• PROVIDED TEXT:
Voice Card  -  Volume 29  -  John Card Number 10  -  Sun, Oct 3, 1993 5:12 PM







This is ONE OF 3 responses to VC 29 Roger 3 ("No ideas")...

Roger:

One of the most surprising lessons I have learned from five years of editing Archipelago is that:

  • every last one of us
  • at one time or another
  • has been afraid to write
  • anything at all because
  • we simply can't sustain the belief
  • that anything
  • we care enough to write about
  • could possibly be of real interest
  • to anyone else.
Just convincing each one of you to join our little group in the first place was an effort, and every issue since I've had to plea, cajole, and reassure at least one person that his or her voice cards really do matter and really are wanted. All of this makes me feel like a seducer in a room full of lock-kneed virgins.

The truth is that I never met a voice card I didn't like. The essential reason for this is that every voice card is A) revealing and B) unpredictable.

• WRITTEN INSTRUCTION 1: Reproduce the voice card text in full, word for word.
The records have no connection to the voice card text.

• DATA EXTRACT:
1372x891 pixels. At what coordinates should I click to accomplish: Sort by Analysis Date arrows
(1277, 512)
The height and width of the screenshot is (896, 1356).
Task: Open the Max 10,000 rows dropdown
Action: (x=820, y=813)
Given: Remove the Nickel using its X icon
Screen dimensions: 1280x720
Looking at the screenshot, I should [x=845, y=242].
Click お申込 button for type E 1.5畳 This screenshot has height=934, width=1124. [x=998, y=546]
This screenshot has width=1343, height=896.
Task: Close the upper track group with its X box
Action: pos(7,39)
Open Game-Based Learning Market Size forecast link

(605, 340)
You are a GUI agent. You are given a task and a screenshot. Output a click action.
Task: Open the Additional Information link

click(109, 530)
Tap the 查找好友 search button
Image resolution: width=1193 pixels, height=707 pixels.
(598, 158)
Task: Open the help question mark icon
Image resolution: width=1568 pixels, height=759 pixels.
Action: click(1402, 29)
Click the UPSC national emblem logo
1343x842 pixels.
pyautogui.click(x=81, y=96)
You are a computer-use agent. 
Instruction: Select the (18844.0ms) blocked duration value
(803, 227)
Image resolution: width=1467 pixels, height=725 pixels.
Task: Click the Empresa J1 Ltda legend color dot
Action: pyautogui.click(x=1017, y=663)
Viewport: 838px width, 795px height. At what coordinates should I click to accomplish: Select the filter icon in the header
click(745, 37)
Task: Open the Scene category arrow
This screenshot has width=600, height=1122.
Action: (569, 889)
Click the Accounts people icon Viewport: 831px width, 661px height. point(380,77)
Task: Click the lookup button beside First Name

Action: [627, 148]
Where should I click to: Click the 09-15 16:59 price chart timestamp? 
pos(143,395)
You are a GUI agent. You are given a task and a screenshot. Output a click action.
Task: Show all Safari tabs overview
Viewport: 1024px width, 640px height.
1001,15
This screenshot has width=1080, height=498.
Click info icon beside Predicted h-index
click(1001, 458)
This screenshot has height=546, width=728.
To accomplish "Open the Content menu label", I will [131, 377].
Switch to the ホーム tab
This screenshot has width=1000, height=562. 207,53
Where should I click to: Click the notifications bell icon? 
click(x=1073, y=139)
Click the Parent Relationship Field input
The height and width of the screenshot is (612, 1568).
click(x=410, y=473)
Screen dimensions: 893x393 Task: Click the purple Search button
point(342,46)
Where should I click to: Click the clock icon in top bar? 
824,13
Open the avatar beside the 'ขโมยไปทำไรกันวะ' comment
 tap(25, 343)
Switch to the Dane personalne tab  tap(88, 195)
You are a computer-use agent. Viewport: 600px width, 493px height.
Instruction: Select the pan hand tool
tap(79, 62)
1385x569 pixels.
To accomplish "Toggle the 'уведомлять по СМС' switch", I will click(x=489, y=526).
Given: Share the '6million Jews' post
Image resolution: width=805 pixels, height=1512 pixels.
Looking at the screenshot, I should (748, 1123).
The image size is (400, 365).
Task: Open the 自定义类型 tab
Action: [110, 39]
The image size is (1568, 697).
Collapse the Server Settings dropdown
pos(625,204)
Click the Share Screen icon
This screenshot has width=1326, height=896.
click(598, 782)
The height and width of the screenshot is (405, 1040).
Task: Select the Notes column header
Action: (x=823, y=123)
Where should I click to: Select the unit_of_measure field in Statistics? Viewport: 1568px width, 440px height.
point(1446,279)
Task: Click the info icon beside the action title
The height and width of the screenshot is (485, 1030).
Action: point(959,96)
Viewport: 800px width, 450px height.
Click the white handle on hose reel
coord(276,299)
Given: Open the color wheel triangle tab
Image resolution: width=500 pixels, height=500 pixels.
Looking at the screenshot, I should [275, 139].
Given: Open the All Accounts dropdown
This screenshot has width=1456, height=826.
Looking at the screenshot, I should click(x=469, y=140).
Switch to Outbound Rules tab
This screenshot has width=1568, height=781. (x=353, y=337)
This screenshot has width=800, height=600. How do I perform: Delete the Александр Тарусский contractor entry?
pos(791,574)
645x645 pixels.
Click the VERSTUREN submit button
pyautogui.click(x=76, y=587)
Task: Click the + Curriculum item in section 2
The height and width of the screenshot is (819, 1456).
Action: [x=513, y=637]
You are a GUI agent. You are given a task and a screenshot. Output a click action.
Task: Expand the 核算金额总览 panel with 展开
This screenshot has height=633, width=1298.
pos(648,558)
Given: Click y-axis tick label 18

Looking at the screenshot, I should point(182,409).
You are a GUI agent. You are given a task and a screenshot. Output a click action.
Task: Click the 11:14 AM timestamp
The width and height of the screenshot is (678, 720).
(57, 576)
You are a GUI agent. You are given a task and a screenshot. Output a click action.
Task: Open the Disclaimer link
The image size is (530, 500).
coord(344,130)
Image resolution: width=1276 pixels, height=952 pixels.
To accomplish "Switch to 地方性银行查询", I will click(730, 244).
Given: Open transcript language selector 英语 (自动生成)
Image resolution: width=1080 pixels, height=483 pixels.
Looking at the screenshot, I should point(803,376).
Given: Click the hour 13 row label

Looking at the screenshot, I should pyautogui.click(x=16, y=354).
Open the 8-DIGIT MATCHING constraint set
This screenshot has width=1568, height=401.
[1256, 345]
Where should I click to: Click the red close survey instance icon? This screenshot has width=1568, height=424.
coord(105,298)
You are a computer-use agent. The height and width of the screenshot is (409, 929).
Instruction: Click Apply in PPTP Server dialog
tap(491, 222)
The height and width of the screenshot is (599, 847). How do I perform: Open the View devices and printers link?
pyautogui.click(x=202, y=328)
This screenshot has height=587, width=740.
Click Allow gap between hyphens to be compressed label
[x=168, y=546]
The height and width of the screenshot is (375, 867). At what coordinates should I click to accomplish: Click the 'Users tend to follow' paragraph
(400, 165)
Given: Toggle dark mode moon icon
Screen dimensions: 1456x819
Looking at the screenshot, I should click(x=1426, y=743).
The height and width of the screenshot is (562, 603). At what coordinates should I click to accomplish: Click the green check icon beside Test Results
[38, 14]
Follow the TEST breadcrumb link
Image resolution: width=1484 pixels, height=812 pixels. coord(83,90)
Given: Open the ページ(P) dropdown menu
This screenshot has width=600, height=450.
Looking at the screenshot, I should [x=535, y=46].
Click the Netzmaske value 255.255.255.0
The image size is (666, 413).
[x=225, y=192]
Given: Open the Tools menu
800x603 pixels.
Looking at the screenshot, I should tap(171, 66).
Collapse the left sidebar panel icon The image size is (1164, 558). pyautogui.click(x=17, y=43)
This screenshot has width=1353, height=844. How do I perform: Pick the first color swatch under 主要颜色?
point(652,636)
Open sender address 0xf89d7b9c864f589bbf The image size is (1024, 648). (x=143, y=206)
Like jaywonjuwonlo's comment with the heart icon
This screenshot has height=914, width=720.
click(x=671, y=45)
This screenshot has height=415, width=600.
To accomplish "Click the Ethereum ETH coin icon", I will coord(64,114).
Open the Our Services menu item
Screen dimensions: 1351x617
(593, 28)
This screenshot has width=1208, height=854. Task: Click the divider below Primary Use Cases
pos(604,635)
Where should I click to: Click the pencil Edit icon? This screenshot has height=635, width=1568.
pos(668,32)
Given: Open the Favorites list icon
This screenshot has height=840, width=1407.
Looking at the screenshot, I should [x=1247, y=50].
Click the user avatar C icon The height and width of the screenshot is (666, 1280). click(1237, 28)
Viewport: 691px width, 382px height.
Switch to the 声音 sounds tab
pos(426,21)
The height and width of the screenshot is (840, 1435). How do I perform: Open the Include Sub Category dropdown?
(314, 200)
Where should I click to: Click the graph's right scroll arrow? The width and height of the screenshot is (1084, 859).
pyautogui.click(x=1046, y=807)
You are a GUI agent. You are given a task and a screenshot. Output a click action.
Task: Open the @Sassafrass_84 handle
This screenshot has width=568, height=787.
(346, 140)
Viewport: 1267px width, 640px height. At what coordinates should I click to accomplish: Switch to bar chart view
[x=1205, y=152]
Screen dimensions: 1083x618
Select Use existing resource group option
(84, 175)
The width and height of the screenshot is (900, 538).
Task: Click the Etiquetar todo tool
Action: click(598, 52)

• WRITTEN INSTRUCTION 2: Change "Remove" to "Delete" in the records, from their first line down to the line containing "Looking at the screenshot, I should [x=845, y=242].", and output only those lines with nothing else altered.

• EXERCISE OUTPUT 1:
Voice Card  -  Volume 29  -  John Card Number 10  -  Sun, Oct 3, 1993 5:12 PM







This is ONE OF 3 responses to VC 29 Roger 3 ("No ideas")...

Roger:

One of the most surprising lessons I have learned from five years of editing Archipelago is that:

  • every last one of us
  • at one time or another
  • has been afraid to write
  • anything at all because
  • we simply can't sustain the belief
  • that anything
  • we care enough to write about
  • could possibly be of real interest
  • to anyone else.
Just convincing each one of you to join our little group in the first place was an effort, and every issue since I've had to plea, cajole, and reassure at least one person that his or her voice cards really do matter and really are wanted. All of this makes me feel like a seducer in a room full of lock-kneed virgins.

The truth is that I never met a voice card I didn't like. The essential reason for this is that every voice card is A) revealing and B) unpredictable.

• EXERCISE OUTPUT 2:
1372x891 pixels. At what coordinates should I click to accomplish: Sort by Analysis Date arrows
(1277, 512)
The height and width of the screenshot is (896, 1356).
Task: Open the Max 10,000 rows dropdown
Action: (x=820, y=813)
Given: Delete the Nickel using its X icon
Screen dimensions: 1280x720
Looking at the screenshot, I should [x=845, y=242].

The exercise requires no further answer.